No. I haven't read Hegel. And I know what you're thinking if you have- tugh, she hasn't even read Hegel. (Told you)

I've not read Hegel because it's not that his ideas lack value, but because the way in which his work is written expresses a quality of intellectual masturbation I find repulsive. Let me demonstrate by repeating myself

The phenomenological encounter with the Hegelian corpus (feel free to scroll), conceived not as a negation of its immanent dialectical totality but rather as a refusal — a refusal which is itself a kind of knowing, a knowing-against — proceeds from the recognition that the textual instantiation of Geist in its self-unfolding cannot be separated from the mode of its expression, which is to say: the form is the content, and the content, in its formal self-presentation, performs a species of intellectual auto-eroticism the Subject finds, in its immediate sensuous apprehension, repugnant.

Poor uni students… as if their employability prospects weren't bad enough… they have to sit down and swallow each load as it comes. Four years of being good students just to understand (and worse: write like) this gibberish.

At least if you learn nothing from the ancients, you might learn to think like one. They had no academic tradition to perform, no institution to impress — just the idea, standing in the open.

# Written request 1
Reproduce word for word everything in the Hegel passage from "The phenomenological encounter" down to "like) this gibberish.".
The Hegel passage and the listing have no connection to each other.

# Supplied material
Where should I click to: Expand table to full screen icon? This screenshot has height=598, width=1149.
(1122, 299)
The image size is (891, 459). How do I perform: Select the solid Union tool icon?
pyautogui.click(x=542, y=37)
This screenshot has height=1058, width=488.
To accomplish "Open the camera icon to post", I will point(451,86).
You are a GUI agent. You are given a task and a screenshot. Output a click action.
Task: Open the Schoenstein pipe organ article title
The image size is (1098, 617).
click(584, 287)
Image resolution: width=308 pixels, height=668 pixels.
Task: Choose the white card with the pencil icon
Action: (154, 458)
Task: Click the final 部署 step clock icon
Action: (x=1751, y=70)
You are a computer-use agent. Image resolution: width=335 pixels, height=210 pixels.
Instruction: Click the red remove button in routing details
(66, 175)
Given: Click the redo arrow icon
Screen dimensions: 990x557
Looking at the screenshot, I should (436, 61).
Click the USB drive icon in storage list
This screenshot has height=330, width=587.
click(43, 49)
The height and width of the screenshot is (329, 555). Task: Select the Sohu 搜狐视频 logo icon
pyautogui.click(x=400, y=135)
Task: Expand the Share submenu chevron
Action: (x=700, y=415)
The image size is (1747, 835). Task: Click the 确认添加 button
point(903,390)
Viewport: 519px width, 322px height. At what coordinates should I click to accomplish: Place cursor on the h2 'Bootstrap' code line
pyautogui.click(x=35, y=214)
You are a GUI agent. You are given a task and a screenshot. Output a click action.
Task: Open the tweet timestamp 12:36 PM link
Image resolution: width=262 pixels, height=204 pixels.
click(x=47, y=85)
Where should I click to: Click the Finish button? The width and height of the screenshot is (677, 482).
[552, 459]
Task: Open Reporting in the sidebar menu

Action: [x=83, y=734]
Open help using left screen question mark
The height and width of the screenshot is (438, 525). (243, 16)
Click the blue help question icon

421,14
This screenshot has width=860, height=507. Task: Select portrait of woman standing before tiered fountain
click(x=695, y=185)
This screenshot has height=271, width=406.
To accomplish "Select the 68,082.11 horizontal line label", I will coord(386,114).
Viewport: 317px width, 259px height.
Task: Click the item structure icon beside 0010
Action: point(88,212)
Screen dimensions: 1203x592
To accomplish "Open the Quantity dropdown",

# Written request 2
Count the lines of the listing that contain the string "icon", treating uppercase and lowercase as different, and reply with the number alone.

# Task output 1
The phenomenological encounter with the Hegelian corpus (feel free to scroll), conceived not as a negation of its immanent dialectical totality but rather as a refusal — a refusal which is itself a kind of knowing, a knowing-against — proceeds from the recognition that the textual instantiation of Geist in its self-unfolding cannot be separated from the mode of its expression, which is to say: the form is the content, and the content, in its formal self-presentation, performs a species of intellectual auto-eroticism the Subject finds, in its immediate sensuous apprehension, repugnant.

Poor uni students… as if their employability prospects weren't bad enough… they have to sit down and swallow each load as it comes. Four years of being good students just to understand (and worse: write like) this gibberish.

# Task output 2
10